Can Unions and the Renewables Stand Against the Attacks of Big Dirty Energy?

kristyGreen Prosperity

A publication from GreenTech Media

Can Unions and the Renewables Stand Against the Attacks of Big Dirty Energy? United Steelworkers President Leo Gerard talks about the fight against the unions-renewables alliance to protect the environment and grow a future economy.

Organized labor is again leading the defense of the nation’s dwindling middle class against monied power. As Michael Kanellos wrote here last week, the Wisconsin attack involves an attempt by vested fossil fuel interests to control the kind of generation Wisconsin builds and to sideline the state’s renewable resources.

Leo Gerard, President of the United Steelworkers, answered some of GTM’s questions about the longstanding and growing partnership between unionized workers and environmental and renewables advocates to protect the nation’s air, water and climate and grow the nation’s future economy.

GTM: How was the BlueGreen Alliance forged?

LG: The real foundation of the BlueGreen Alliance was built in the 1970s and discussions around the Clean Air Act.
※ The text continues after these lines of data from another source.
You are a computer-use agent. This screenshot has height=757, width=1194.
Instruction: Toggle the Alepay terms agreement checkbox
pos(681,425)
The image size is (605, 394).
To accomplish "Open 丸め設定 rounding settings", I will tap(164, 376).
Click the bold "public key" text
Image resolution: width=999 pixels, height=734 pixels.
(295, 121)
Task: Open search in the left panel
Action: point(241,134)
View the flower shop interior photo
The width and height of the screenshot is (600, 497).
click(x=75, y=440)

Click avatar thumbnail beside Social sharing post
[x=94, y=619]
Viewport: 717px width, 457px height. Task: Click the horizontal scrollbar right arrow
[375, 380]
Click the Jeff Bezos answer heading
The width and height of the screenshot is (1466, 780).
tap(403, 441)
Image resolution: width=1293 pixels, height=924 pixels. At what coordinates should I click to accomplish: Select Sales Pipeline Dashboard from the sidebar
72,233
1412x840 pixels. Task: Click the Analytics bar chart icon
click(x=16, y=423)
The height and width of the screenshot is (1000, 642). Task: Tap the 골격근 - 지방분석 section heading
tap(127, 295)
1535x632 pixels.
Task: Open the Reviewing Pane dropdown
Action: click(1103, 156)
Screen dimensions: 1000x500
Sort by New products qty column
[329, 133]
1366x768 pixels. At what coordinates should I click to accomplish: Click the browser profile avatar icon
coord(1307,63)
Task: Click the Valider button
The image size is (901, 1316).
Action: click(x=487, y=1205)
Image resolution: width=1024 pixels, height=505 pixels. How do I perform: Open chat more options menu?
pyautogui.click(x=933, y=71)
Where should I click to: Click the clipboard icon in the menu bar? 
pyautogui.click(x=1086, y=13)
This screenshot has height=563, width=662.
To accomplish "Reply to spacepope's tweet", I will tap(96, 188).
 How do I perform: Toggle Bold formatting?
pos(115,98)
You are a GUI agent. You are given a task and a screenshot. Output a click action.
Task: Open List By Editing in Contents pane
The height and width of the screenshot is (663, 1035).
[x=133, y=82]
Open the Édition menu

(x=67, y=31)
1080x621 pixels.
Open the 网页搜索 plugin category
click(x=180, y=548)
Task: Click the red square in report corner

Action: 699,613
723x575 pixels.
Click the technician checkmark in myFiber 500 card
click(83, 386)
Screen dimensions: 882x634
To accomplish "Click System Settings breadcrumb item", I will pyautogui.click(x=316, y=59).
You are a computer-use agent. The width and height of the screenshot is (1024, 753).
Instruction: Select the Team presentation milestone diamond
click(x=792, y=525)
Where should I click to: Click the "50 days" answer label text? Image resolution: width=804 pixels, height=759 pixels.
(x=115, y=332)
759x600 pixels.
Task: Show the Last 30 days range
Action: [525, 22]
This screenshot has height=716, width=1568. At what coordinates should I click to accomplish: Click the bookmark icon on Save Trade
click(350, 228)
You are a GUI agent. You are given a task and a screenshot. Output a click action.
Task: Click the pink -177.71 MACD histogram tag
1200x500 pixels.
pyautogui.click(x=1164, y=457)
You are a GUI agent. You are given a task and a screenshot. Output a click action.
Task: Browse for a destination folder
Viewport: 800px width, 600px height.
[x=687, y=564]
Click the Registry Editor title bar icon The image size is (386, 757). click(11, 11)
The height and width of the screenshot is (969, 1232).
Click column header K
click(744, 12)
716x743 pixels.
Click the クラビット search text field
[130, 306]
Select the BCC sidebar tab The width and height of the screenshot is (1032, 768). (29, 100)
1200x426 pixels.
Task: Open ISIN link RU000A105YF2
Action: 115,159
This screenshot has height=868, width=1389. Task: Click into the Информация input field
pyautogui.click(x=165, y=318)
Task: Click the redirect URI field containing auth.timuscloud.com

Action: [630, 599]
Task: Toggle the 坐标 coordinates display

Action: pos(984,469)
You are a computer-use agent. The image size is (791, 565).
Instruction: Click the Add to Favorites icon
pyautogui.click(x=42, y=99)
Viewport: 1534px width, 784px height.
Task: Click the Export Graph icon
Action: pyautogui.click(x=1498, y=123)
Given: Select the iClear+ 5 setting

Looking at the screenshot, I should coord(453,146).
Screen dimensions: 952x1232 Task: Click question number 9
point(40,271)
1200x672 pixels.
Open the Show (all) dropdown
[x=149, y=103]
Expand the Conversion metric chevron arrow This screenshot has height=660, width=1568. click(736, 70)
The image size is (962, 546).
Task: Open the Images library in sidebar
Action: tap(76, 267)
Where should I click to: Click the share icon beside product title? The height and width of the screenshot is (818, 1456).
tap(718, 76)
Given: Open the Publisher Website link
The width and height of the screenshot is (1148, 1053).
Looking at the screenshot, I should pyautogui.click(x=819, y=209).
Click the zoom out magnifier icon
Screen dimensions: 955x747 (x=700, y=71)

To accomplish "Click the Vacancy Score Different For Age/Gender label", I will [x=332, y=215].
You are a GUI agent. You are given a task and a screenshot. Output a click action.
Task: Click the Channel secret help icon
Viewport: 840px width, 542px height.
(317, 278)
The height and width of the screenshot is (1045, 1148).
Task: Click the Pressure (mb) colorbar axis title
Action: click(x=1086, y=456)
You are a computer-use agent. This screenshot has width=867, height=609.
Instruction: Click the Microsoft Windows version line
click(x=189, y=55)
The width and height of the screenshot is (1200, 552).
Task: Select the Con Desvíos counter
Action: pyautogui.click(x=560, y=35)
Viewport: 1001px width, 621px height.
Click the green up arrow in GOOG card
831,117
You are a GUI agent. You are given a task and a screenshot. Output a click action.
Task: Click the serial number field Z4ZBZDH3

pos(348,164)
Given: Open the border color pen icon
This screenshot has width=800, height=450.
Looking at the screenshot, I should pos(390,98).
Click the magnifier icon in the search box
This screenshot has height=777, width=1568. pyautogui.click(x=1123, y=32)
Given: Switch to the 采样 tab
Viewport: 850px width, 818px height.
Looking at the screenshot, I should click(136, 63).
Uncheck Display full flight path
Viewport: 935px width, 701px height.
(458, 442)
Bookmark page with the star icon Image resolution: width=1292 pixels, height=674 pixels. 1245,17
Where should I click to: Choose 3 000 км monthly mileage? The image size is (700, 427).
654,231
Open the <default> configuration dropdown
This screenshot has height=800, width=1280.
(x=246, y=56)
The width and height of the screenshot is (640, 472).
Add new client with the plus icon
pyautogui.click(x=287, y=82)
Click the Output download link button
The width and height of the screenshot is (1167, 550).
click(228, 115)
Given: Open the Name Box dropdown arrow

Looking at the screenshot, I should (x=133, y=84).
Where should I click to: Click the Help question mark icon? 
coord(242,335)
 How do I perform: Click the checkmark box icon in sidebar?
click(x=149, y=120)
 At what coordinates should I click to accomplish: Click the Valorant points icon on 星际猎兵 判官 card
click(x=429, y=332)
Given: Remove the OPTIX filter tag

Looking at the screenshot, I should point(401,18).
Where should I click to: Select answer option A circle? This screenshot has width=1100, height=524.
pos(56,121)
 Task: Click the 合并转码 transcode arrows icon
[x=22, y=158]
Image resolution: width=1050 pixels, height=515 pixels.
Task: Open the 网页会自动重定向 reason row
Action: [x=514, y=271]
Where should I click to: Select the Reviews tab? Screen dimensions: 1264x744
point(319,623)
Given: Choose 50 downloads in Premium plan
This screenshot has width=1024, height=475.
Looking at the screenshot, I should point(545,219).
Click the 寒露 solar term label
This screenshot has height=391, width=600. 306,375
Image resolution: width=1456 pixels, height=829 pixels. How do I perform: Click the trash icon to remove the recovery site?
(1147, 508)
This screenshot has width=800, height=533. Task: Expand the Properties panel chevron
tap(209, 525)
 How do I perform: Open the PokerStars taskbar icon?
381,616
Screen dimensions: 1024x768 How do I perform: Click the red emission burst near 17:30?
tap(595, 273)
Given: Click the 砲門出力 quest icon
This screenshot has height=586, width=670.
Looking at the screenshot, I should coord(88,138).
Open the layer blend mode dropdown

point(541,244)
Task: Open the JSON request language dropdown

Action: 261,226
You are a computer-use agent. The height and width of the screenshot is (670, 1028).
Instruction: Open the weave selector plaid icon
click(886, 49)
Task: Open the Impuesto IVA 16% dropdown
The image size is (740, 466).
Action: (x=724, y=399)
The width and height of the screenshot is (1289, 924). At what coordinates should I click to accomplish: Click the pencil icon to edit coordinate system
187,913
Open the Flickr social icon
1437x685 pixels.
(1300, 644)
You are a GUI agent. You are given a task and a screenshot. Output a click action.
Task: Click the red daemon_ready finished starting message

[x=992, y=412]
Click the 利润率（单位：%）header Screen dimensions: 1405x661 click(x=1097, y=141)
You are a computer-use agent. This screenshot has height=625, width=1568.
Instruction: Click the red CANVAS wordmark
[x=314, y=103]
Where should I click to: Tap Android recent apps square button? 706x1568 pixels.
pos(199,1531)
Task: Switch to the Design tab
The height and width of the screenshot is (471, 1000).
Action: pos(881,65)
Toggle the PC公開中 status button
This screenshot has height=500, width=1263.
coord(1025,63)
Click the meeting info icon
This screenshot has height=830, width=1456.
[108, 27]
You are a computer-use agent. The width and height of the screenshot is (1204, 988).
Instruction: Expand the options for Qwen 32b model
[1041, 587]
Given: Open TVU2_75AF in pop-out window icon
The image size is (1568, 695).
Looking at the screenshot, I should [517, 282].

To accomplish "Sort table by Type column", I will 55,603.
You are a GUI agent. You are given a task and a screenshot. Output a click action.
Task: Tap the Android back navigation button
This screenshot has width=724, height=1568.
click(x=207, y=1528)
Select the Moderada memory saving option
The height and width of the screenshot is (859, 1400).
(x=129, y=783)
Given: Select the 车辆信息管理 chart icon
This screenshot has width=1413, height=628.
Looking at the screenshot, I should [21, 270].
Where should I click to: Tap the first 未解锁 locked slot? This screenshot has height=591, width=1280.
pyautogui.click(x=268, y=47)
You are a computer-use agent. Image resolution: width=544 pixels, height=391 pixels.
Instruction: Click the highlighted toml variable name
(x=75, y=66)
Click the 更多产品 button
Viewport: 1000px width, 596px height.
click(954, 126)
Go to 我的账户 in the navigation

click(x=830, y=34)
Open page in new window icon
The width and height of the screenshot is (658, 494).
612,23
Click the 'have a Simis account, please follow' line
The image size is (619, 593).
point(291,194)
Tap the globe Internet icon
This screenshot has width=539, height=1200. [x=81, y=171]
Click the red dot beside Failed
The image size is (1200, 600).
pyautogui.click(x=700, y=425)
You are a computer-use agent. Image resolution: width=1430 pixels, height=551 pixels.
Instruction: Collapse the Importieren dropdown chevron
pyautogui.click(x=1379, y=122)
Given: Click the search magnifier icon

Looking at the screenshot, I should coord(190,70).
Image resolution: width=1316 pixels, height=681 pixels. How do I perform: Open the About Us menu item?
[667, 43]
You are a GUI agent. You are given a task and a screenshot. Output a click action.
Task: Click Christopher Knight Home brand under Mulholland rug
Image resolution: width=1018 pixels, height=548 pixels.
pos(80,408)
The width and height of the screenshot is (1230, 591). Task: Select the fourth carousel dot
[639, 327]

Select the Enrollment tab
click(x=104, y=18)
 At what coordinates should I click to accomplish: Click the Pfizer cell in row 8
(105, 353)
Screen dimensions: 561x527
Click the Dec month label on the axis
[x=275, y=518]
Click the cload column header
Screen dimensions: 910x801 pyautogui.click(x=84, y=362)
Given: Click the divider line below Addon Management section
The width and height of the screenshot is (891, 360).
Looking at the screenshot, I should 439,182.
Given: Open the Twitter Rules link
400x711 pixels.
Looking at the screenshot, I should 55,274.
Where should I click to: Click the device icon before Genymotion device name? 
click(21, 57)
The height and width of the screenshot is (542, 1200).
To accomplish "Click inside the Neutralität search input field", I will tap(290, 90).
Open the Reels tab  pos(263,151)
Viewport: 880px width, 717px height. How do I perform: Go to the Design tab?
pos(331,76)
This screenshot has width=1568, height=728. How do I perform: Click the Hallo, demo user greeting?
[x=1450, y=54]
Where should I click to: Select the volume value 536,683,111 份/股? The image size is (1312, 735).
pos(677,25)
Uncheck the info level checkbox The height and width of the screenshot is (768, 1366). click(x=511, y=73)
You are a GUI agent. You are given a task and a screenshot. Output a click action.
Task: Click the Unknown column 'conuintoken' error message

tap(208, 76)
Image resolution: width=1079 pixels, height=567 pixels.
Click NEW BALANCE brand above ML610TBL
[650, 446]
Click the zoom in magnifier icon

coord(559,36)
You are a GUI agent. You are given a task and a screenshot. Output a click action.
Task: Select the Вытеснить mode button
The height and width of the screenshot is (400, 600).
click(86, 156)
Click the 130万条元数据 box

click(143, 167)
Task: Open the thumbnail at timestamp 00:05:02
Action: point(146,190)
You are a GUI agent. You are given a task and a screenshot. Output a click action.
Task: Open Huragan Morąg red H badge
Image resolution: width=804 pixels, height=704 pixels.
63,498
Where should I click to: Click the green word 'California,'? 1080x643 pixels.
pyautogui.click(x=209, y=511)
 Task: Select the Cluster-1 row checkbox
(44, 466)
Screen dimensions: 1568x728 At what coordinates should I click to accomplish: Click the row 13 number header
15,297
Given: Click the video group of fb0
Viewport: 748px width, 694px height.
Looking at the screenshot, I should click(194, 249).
While many corporations, especially in heavy manufacturing, resisted efforts by the government to reduce emissions and install pollution control equipment, the USW found in those regulations an opportunity to create a safer, more stable industry through mandates that required employers to invest in our facilities. The steel companies, like U.S. Steel, which invested in upgrading plants and equipment to comply with the Clean Air Act, in many cases, are still here.

In 2000, the USW published a report that specifically addressed global climate change titled “Securing Our Children’s World,” which laid out the potential devastation of global warming in plain English for USW members. The BlueGreen Alliance was officially formed in the late spring/early summer of 2006 in the midst of two separate crises — with unfair and illegal trade costing millions of American manufacturing jobs in steel, rubber, paper and other union-dense industries while our nation’s addiction to foreign oil and global climate change became household dinner-table discussion topics.

GTM: Is the bond between the renewable energy industries and the American worker intact?

LG: Joining forces with Carl Pope and the Sierra Club wasn’t just a common-sense choice — it was our only choice. The jobs of the future depend on our ability to transition to a sustainable renewable energy economy. The research showed that this country stands to gain millions of good, family-supporting jobs by investing in clean renewable energy component manufacturing.

New research has backed up those initial estimates and we’ve already seen some green investments generating those jobs. We will not be lured into a false choice between a clean environment and good jobs — because we cannot have good jobs without a clean environment and we can’t have a clean environment without good jobs. It truly is a question of both or neither.

Other trade unions and environmental organizations have joined over the the last five years.